Activists in Croatia have been served a costly lawsuit over their 12-year campaign to stop developers’ plans for a mammoth golf resort on Srđ hill – a vast area of unspoilt nature overlooking the UNESCO-protected medieval centre of Dubrovnik.
The developers behind the golf project – the Netherlands-based Elitech company and its ‘daughter’ company Razvoj golf d.o. – are seeking around 200,000 Kuna (around €30,000) in damages from Friends of the Earth Croatia – a colossal amount that could force the campaign group to shut down. They are also seeking a court order that would prevent Friends of the Earth Croatia from speaking in public about the case.
Friends of the Earth Croatia is part of the Srđ je naš (Srđ is ours) campaign which has been protesting the plans for the enormous, gated golf community since 2006.
Speaking to META, Enes Ćerimagić, a lawyer for Friends of the Earth Croatia, said:
“We are being heavily targeted by the investor, and we are in peril of being shut down. We are afraid that, more and more, this is becoming a modus operandi against environment defenders.”
As well as defending themselves against the lawsuits, the activists are once again challenging the legality of permits issued for the project.
In September 2017 the Croatian government issued the developers with new permits – which were identical to location and environmental permits which had previously been overturned by Croatian court rulings following successive legal complaints from Srđ je naš. Friends of the Earth Croatia say that the newly-issued permits are illegal as the decision to issue them was justified using old documents.
The new permits were issued just six weeks after Dutch investors filed a €500 million claim against the Croatian government for “taking away their development licences”.
The arbitration claim was made using a so-called ‘investor-state dispute settlement’ mechanism – a controversial feature of modern trade deals which gives foreign companies the power to sue governments when they fear their ability to make a profit is undermined by that government’s actions.
Enes Ćerimagić said:
“This is a great example of the impact ISDS and alike mechanisms have on the proper functioning of the state; that is on the promoting and safeguarding of public interest. We have initiated new lawsuits against the new permits, in spite [of] investors’ lawsuits against us, and [we] hope for the positive outcome. We have been very patiently and meticulously proving many illegalities of this, in essence, land-grabbing project. At least three final court decisions corroborate our claims. In the coming period we will concentrate on the legal cases – both against the project’s permits and those initiated against us by the investor.”

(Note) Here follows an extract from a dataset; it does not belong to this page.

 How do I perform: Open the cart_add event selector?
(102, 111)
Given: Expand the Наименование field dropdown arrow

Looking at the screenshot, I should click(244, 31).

The project – which would dwarf Dubrovnik at 20 times the size of its old city and require huge amounts of water and pesticides to maintain – is hugely unpopular with the public. In a 2013 referendum organised by Srđ je naš, 84% of local residents who voted said they were against the plans. However, all major political parties in Croatia support the project.
In 2014 Srđ je naš successively won a legal battle against a previous court decision to triple the size of the project and in September 2016 the campaign won its case to overturn the project’s environmental permit. Just a year ago in February 2017 they successively won a case for the location permit to be torn up.